Finding unused fields


(fabio) #1

Update: If you like this article, and want even more, check out Henry, a command-line tool built by another engineer on our team!

It can be tough trying to clean up a large model if you don’t know which fields are not being used. The i__looker explores get you pretty close, since you can look for fields that were used two months ago and not since then. However, since history is discarded after 90 days, there is no way using i__looker alone to find fields that had no activity in the last 90 days.
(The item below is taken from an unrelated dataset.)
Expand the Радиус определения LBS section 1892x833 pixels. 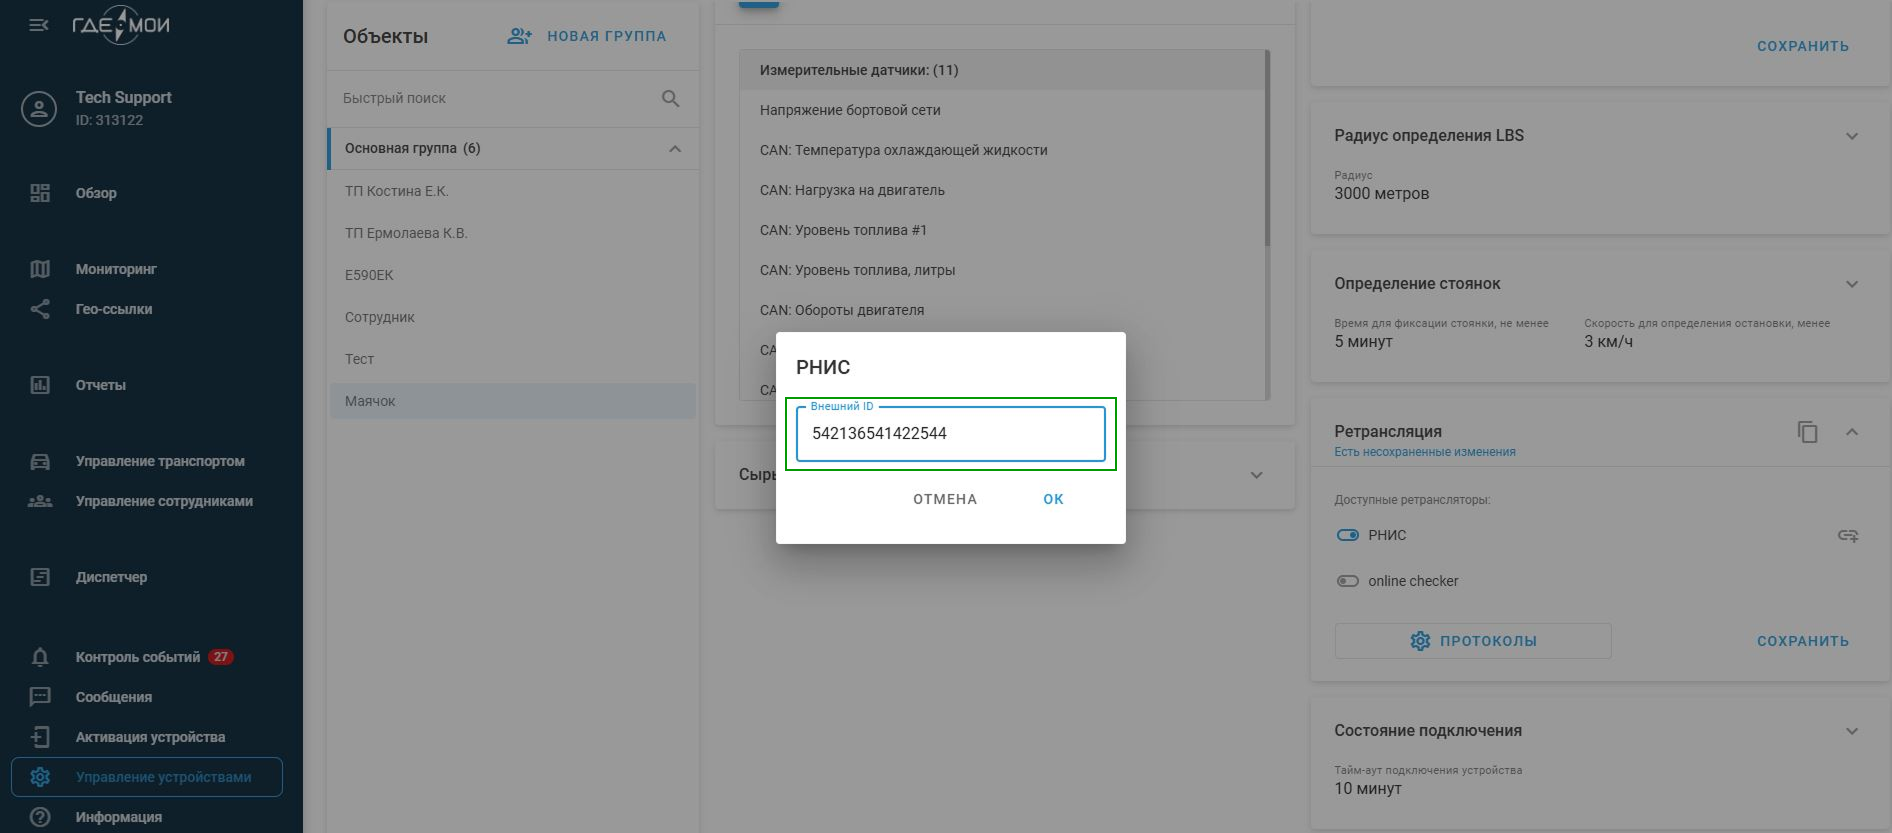coord(1851,136)
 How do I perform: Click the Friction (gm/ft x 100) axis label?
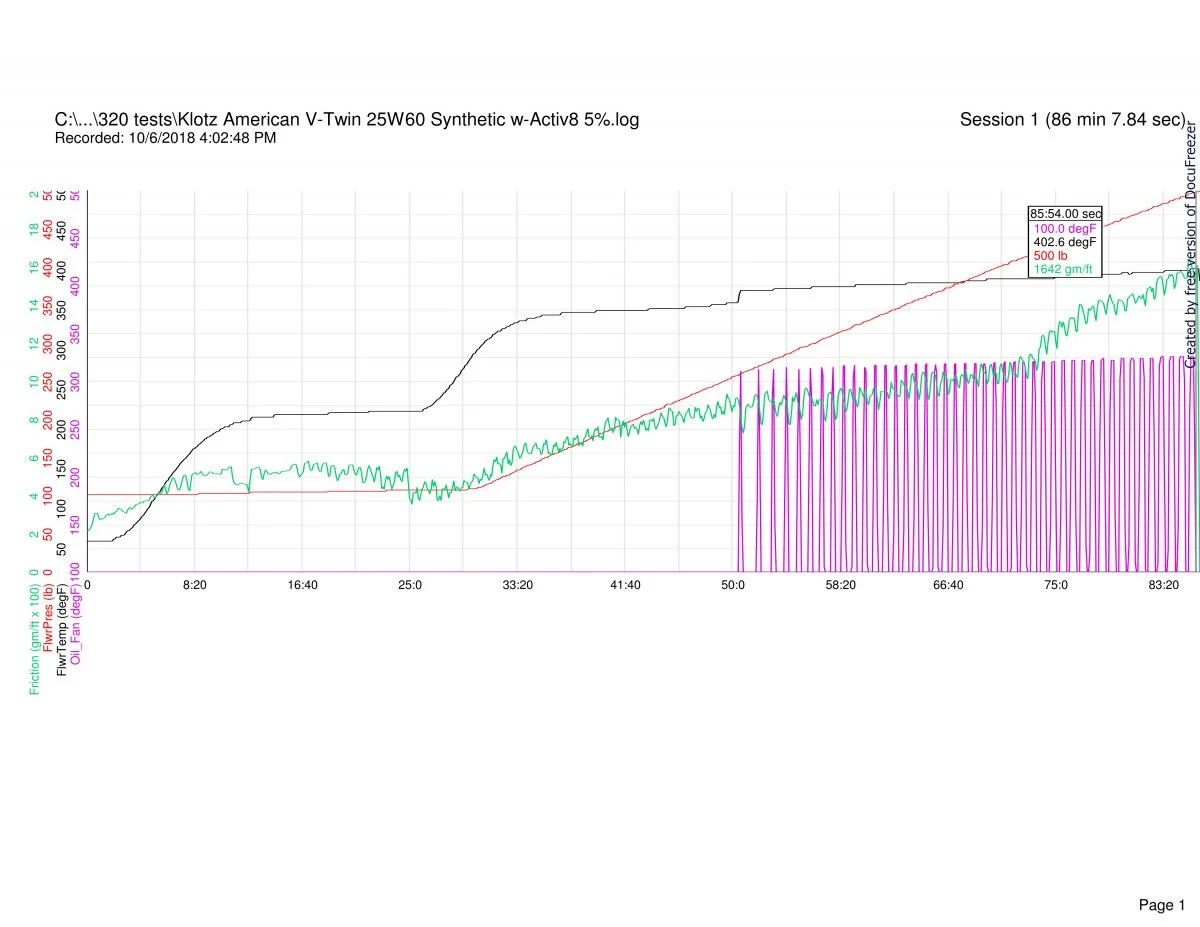(x=36, y=640)
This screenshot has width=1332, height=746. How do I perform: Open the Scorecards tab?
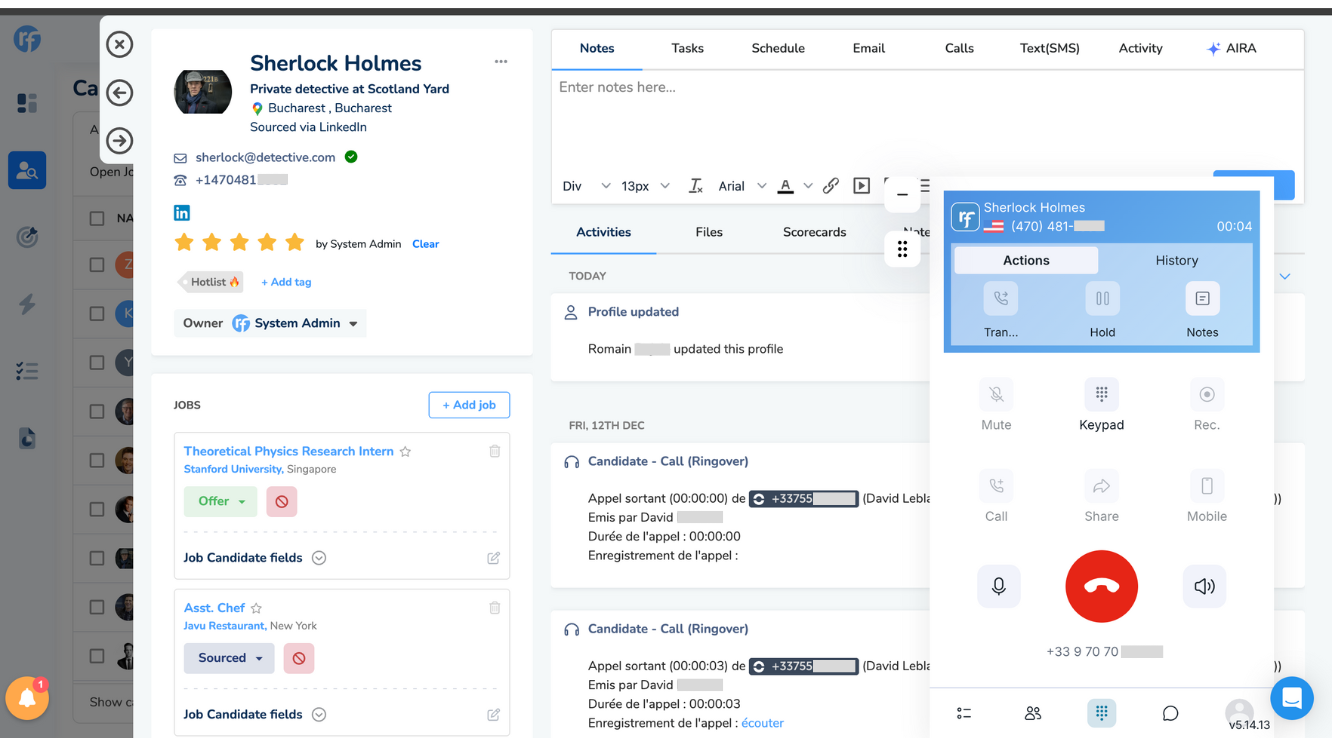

However, the model API can get you this information. So, we just need to combine the two. I wrote this JS snippet to do it, so you don’t have to. Just get administrative API credentials, head to the interactive API Docs on your instance and paste the script into your JS Console:

Where to use this

https://< your domain here >:19999/api-docs/index.html

The code to use

(async function(){
var config ={
  modelName:"faa_redshift",
  timeframe: "28 days",
  apiCredentials:{
    //Provide API credentials with the admin permission
    client_id:"9gC5bCTmrSP5KHCcvrnf",
    client_secret:"..."
  }
}

console.log("Authenticating")
var auth = await $.post("/login",config.apiCredentials)
var api = (verb,method,data)=>$.ajax({
    method:verb,
    url:"/api/3.0/"+method,
    data:verb=="POST"?JSON.stringify(data):data,
    headers:{"Authorization":"token "+auth.access_token}
  })
var m=config.modelName
console.log("Getting fields in "+m+"...")
var model = await api("GET","lookml_models/"+m)
var exploreNames = model.explores.map(e=>e.name)
var fields = await exploreNames.reduce(async (chain,e) => {
     var priorFields = await chain
     var explore = await api("GET","lookml_models/"+m+"/explores/"+e)
     return explore.fields.dimensions.concat(explore.fields.measures)
             .map(f=>(m+"::"+e+"/"+f.name))
             .concat(priorFields)
        }
     , await [] )
console.log("> Fetched "+fields.length+" field definitions")
console.log("Getting usage for timeframe '"+config.timeframe+"'...")
var queries = await api("POST","queries/run/json",{
    model:"i__looker",
    view:"history",
    fields:["query.model","query.view","query.formatted_fields","query.formatted_filters","query.sorts","query.formatted_pivots","history.query_run_count"],
    filters:{"history.created_date":config.timeframe,"query.model":m},
    limit:50000
})
console.log("> "+queries.length+" queries fetched")
var fieldUsage = queries.map( q => ([]
    .concat((JSON.parse(q["query.formatted_fields"])||[]).map(f => ({fid:q["query.model"]+"::"+q["query.view"]+"/"+f, count:q["history.query_run_count"]})))
    .concat((JSON.parse(q["query.sorts"])||[]).map(f => ({fid:q["query.model"]+"::"+q["query.view"]+"/"+f, count:q["history.query_run_count"]})))
    .concat(Object.keys((JSON.parse(q["query.formatted_filters"])||{})).map(f => ({fid:q["query.model"]+"::"+q["query.view"]+"/"+f, count:q["history.query_run_count"]})))
))
.reduce(((a,b)=>a.concat(b)),[])
.reduce((to,field)=>({[field.fid]:(to[field.fid]||0)+field.count, ...to}),{});
console.table(
  fields
  .map(f=>({field:f,usage:fieldUsage[f]||0}))
  .sort((a,b)=>a.usage-b.usage))
})()

The result should look something like…

Note that this only counts when the fields are used directly. But, the LookML validator already allows you to detect when a field is referenced from another field.


(jeremy.eckman) #2

This is awesome @fabio!

Just to be clear, people utilizing this code will want to update the var config at the top of the code block to their own values. Most importantly, to use the code users need to enter the API credentials (client_id and client_secret) of a user with Admin permissions.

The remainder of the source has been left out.